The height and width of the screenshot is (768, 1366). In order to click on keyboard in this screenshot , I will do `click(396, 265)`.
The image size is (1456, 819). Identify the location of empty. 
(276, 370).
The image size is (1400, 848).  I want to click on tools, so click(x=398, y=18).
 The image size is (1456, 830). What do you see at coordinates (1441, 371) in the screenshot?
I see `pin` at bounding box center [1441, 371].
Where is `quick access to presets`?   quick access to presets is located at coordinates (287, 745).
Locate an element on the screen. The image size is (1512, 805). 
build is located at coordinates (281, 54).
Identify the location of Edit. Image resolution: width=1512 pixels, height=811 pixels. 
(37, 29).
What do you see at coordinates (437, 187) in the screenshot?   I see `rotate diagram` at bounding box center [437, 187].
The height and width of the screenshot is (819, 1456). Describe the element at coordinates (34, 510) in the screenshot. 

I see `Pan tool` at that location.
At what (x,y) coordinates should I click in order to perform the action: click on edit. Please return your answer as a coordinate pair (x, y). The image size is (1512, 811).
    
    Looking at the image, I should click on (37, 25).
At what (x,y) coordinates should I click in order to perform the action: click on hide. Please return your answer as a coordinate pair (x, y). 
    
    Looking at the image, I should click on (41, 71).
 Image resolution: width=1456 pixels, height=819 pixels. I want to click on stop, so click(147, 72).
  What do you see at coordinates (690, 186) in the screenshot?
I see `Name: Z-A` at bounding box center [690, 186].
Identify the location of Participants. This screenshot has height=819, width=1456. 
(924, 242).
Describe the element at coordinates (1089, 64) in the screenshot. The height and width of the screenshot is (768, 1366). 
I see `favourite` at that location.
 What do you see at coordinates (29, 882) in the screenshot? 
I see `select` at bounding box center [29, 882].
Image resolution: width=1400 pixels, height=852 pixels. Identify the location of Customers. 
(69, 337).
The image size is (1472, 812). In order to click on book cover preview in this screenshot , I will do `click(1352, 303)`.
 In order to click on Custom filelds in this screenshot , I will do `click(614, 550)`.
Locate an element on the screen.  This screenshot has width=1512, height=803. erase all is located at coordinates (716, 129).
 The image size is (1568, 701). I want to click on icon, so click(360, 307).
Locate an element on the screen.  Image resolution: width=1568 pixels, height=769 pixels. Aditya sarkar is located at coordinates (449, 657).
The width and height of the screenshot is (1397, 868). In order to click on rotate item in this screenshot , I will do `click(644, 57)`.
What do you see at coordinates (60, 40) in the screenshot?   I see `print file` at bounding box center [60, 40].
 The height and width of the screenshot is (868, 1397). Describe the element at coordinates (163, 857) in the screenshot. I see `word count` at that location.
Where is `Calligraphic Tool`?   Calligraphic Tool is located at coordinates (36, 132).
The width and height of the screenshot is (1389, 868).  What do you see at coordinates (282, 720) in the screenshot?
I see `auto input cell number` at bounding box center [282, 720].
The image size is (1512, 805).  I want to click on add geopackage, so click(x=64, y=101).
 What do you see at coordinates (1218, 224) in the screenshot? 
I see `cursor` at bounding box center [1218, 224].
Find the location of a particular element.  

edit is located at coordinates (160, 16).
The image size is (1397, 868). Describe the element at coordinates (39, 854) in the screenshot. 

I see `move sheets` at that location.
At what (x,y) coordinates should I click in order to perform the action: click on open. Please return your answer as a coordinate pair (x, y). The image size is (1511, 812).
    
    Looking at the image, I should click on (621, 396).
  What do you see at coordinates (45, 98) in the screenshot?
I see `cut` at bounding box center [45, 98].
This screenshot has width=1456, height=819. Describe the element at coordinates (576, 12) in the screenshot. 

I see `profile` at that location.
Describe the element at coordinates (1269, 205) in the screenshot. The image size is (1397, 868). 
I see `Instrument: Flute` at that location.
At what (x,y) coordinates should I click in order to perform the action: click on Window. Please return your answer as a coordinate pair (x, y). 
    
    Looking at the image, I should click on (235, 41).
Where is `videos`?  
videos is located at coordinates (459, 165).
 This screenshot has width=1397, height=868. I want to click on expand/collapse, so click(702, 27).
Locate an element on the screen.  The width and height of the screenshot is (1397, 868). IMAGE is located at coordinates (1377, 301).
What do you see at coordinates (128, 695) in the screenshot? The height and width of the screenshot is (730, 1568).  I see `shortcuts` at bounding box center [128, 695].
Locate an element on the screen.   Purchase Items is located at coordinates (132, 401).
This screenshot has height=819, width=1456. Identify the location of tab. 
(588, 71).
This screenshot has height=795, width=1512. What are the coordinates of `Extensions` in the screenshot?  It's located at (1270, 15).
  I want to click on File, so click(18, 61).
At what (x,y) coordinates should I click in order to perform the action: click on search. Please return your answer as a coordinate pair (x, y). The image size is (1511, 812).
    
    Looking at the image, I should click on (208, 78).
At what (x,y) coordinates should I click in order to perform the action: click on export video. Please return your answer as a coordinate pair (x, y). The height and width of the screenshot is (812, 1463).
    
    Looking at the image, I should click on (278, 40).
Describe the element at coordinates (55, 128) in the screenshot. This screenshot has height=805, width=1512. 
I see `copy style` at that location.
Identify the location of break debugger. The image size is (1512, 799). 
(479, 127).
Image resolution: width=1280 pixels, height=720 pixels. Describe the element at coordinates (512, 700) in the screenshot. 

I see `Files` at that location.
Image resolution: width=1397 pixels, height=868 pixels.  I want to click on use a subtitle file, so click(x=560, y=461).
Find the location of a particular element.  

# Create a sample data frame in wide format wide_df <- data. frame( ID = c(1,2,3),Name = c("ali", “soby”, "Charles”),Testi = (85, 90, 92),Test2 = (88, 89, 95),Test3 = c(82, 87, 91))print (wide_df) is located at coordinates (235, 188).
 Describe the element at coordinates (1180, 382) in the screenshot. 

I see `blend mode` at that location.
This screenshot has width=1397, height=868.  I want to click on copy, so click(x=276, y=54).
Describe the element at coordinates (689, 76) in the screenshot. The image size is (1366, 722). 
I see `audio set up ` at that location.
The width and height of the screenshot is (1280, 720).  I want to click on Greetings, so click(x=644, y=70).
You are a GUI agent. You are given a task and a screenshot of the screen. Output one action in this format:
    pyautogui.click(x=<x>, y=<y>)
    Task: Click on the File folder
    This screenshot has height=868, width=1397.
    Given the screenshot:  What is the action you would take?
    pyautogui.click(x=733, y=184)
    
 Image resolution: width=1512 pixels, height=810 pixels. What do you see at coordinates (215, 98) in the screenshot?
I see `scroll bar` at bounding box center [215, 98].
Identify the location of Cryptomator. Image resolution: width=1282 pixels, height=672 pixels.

◇ ◇ ◇ ◇ ◇

▸ Your task
Return unchanged the data from the line containing "The image size is (1472, 812)." through the line containing "In order to click on Custom", both lines included.

▸ Exercise response
The image size is (1472, 812). In order to click on book cover preview in this screenshot , I will do `click(1352, 303)`.
 In order to click on Custom filelds in this screenshot , I will do `click(614, 550)`.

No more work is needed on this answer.